Quantidade de pescado importado tem queda em 2010

A quantidade de toneladas de pescado importado caiu em 2010 após sete anos de tendência de alta.
Em 2009, a diferença entre o que o Brasil exportava e importava chegou a seu maior nível, 200 mil toneladas.
Apesar da queda no peso do pescado, a balança em dólares continua com deficits comerciais cada vez maiores.
Em 2003, o superavit era de US$ 225 milhões. Até outubro deste ano, o deficit foi a US$ 566 milhões, segundo Itamar Rocha, da associação de criadores de camarão.
Rocha prevê que as importações cheguem a R$ 1 bilhão até o fim do ano. Segundo ele, o declínio das exportações é reflexo da falta de incentivos associada ao aumento da demanda interna.
"O país tem se destacado como quinto maior importador de pescado mundial e primeiro da América Latina."

JUROS MENORES

O Banco do Brasil vai oferecer linhas de crédito com juros menores para os clientes que utilizam o limite de cheque especial e o rotativo do cartão. A partir de amanhã, ao acessar o site, o cliente com saldo devedor vai visualizar a melhor alternativa de crédito disponível, considerando taxas e prazos.

Inflação pós-eleição Governos seguram o preço dos produtos para agradar aos consumidores antes das eleições, e a inflação dos alimentos nas últimas semanas pode ser um reflexo desse fenômeno no Brasil. Essa é a opinião do economista Rodrigo Moita, que participa na tarde de hoje de seminário sobre economia e política no Insper (Instituto de Ensino e Pesquisa).

Paladar feminino O aumento do consumo de cervejas artesanais no Brasil trouxe um novo cliente, segundo a rede Mr. Beer Cervejas. As mulheres representam 40% do consumo total da rede, seja com a compra para presente ou consumo próprio. A empresa planeja expansão para o interior de São Paulo, interior do Paraná, Distrito Federal e Rio de Janeiro.

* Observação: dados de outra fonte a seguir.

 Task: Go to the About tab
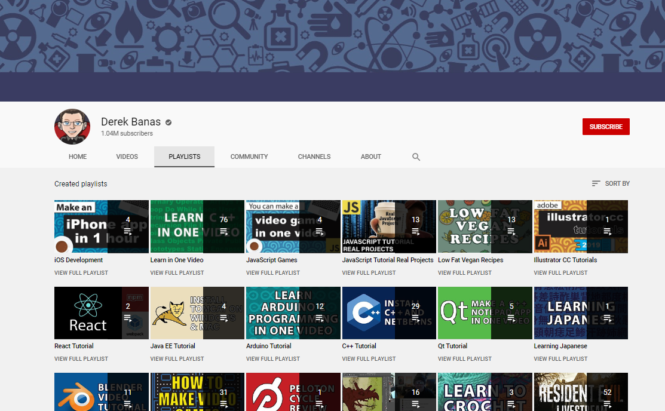point(370,157)
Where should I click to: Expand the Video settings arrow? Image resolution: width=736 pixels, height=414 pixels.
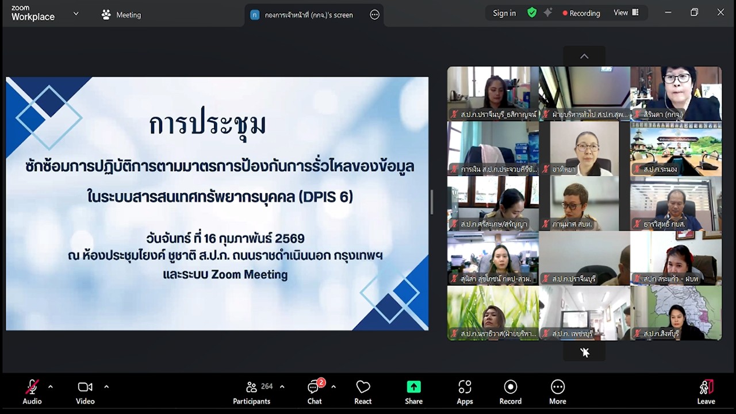[106, 386]
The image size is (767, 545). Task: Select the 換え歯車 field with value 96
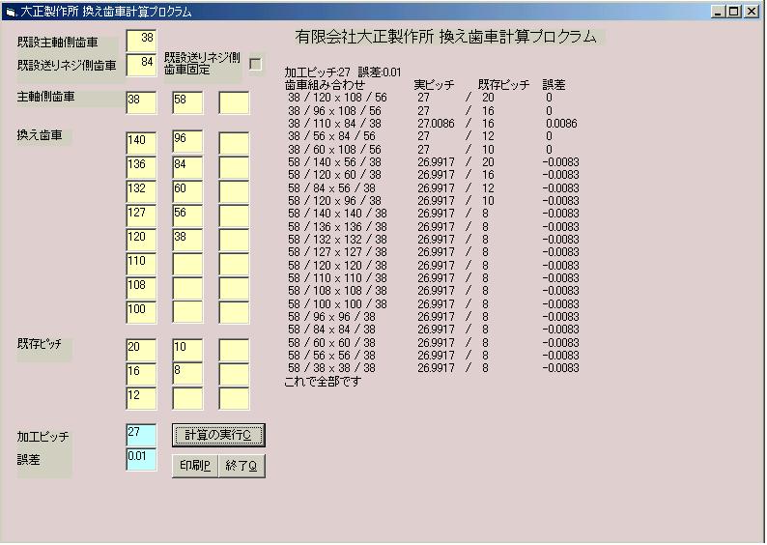point(187,143)
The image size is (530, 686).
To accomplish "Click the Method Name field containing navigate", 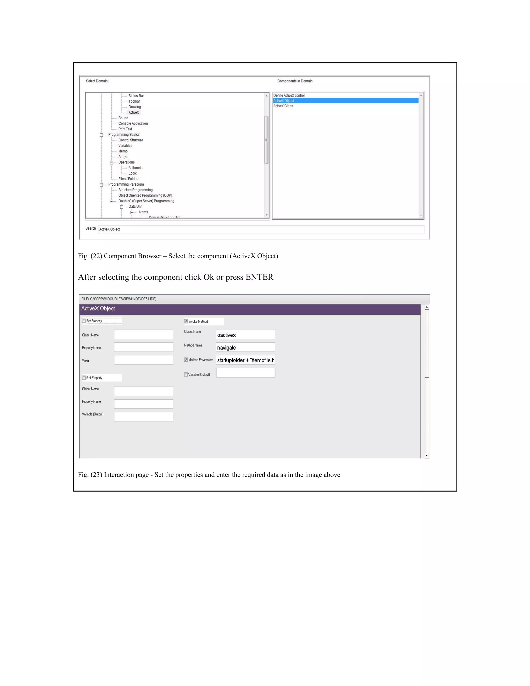I will coord(245,347).
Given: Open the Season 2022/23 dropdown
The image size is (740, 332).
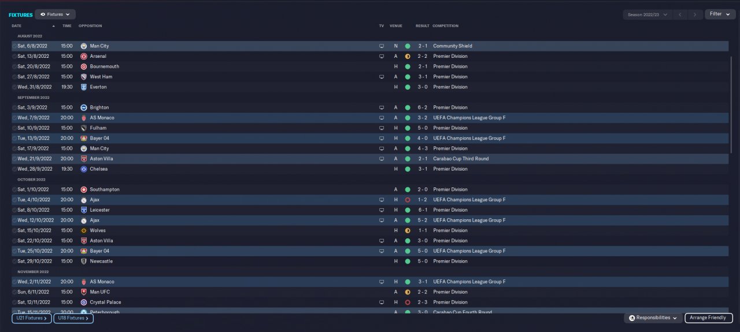Looking at the screenshot, I should (x=648, y=14).
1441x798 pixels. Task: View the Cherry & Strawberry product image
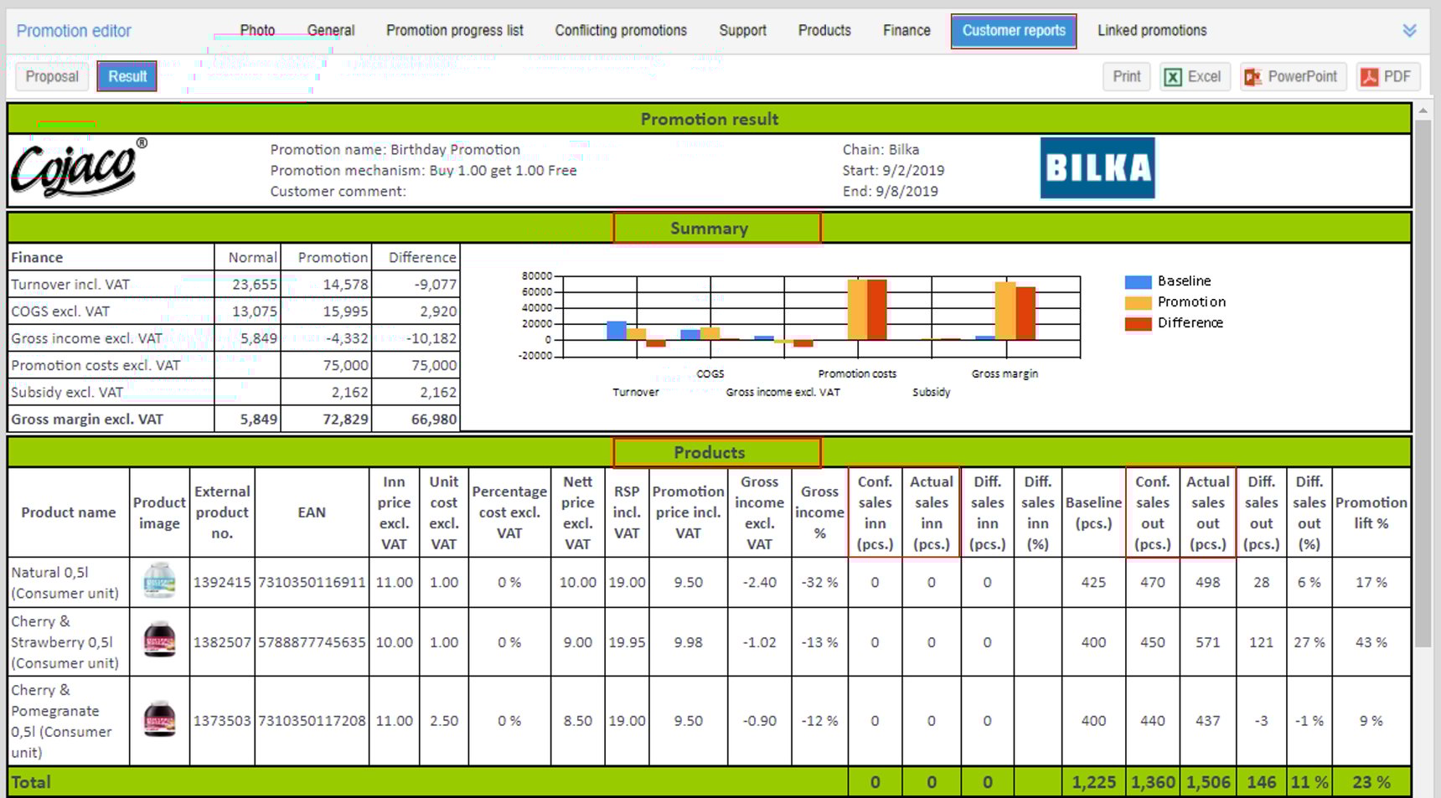pos(159,642)
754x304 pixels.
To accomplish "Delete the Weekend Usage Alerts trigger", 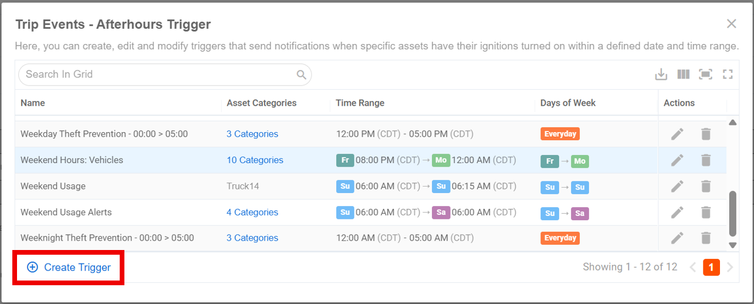I will tap(706, 212).
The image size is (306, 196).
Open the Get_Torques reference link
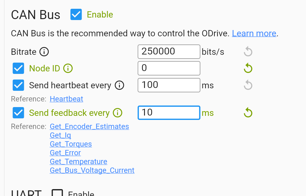tap(71, 144)
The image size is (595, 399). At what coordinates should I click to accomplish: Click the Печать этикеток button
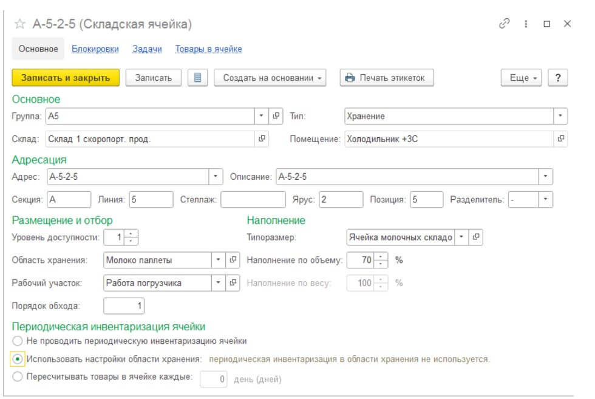click(387, 78)
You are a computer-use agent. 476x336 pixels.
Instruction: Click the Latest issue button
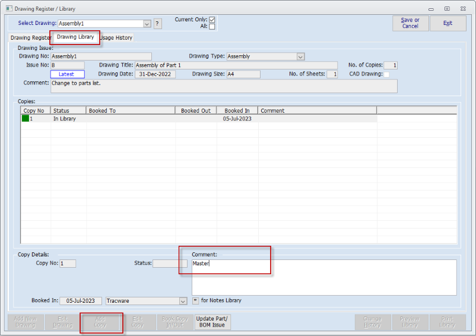pyautogui.click(x=67, y=74)
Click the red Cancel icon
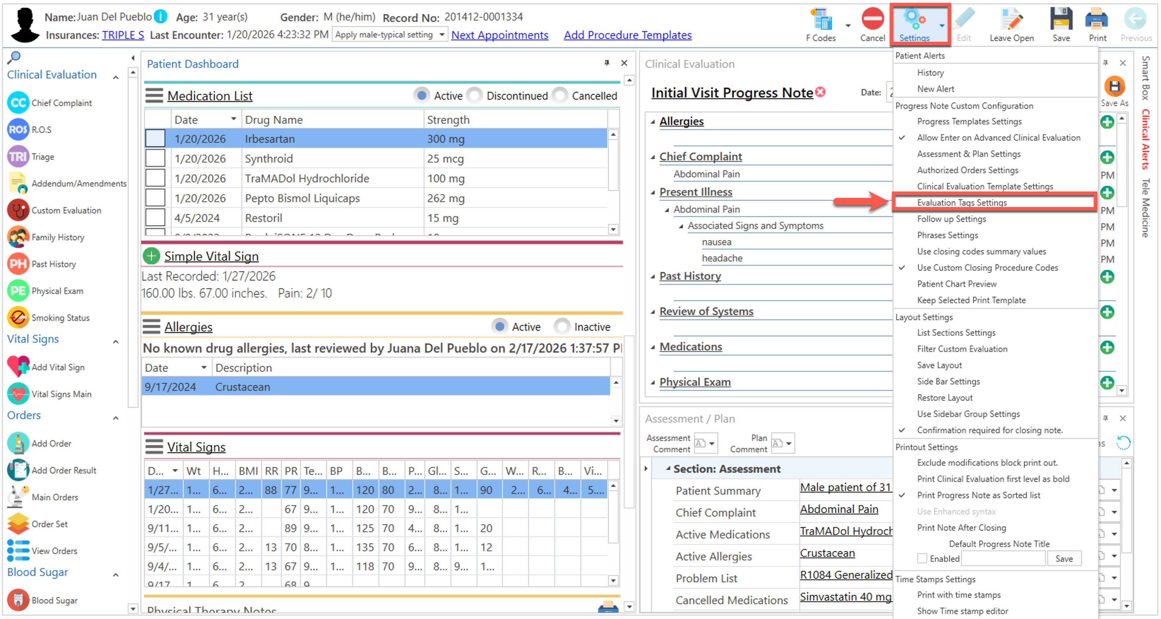1161x619 pixels. (872, 19)
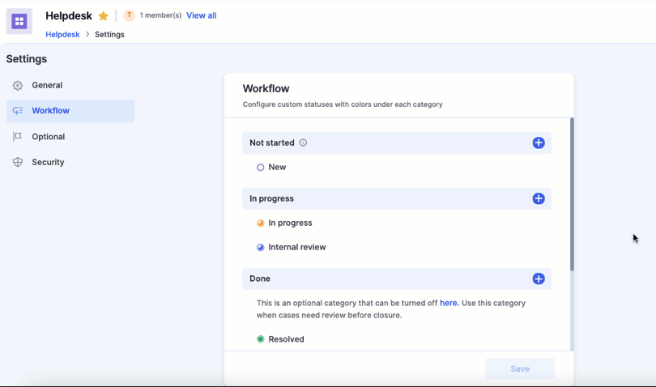Viewport: 656px width, 387px height.
Task: Click the green Resolved status circle
Action: pos(260,339)
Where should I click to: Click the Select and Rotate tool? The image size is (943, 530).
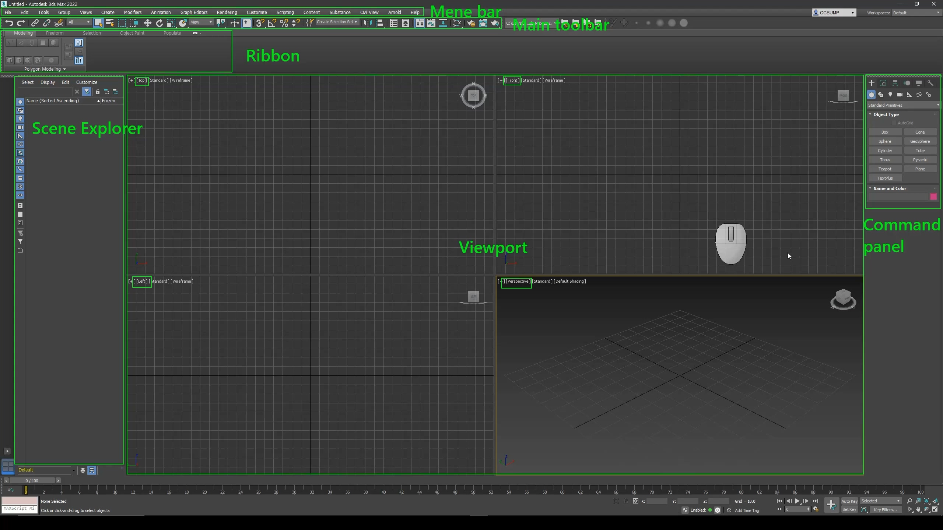[x=159, y=23]
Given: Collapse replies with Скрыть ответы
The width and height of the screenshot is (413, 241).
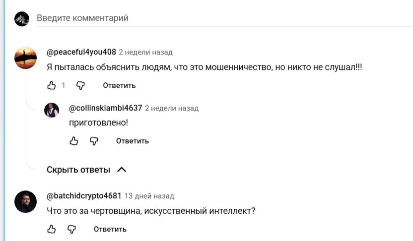Looking at the screenshot, I should 86,170.
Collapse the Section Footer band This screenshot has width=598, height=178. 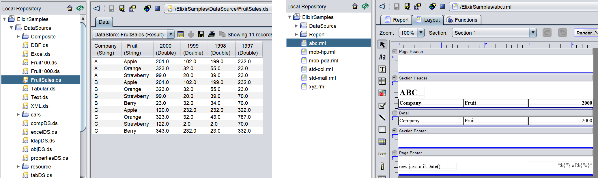pos(395,131)
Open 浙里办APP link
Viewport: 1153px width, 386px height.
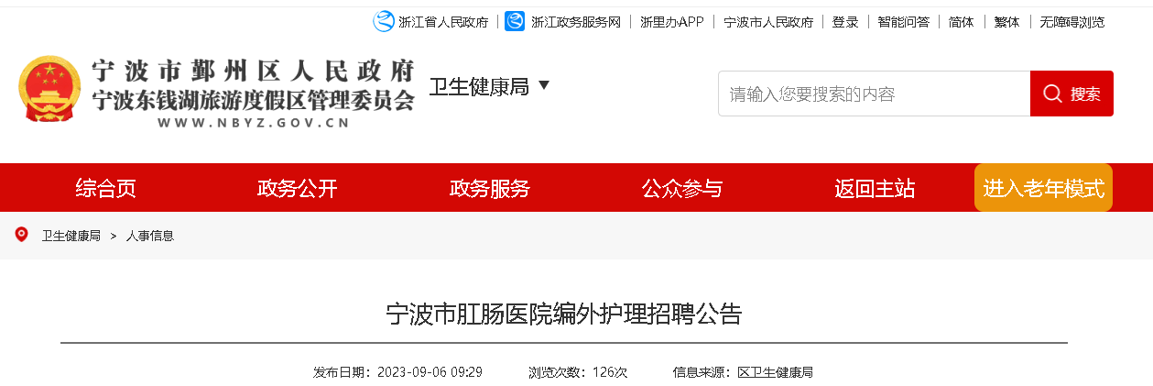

Papo financeiro A Escola de Pós-Graduação em Economia da FGV promoverá, entre amanhã e sábado, no Rio de Janeiro, a Financial Economics in Rio, conferência que reunirá mais de dez especialistas internacionais. Entre os temas que serão debatidos estão o risco de contágio entre diferentes economias e como regras para distribuição de dividendos afetam as empresas.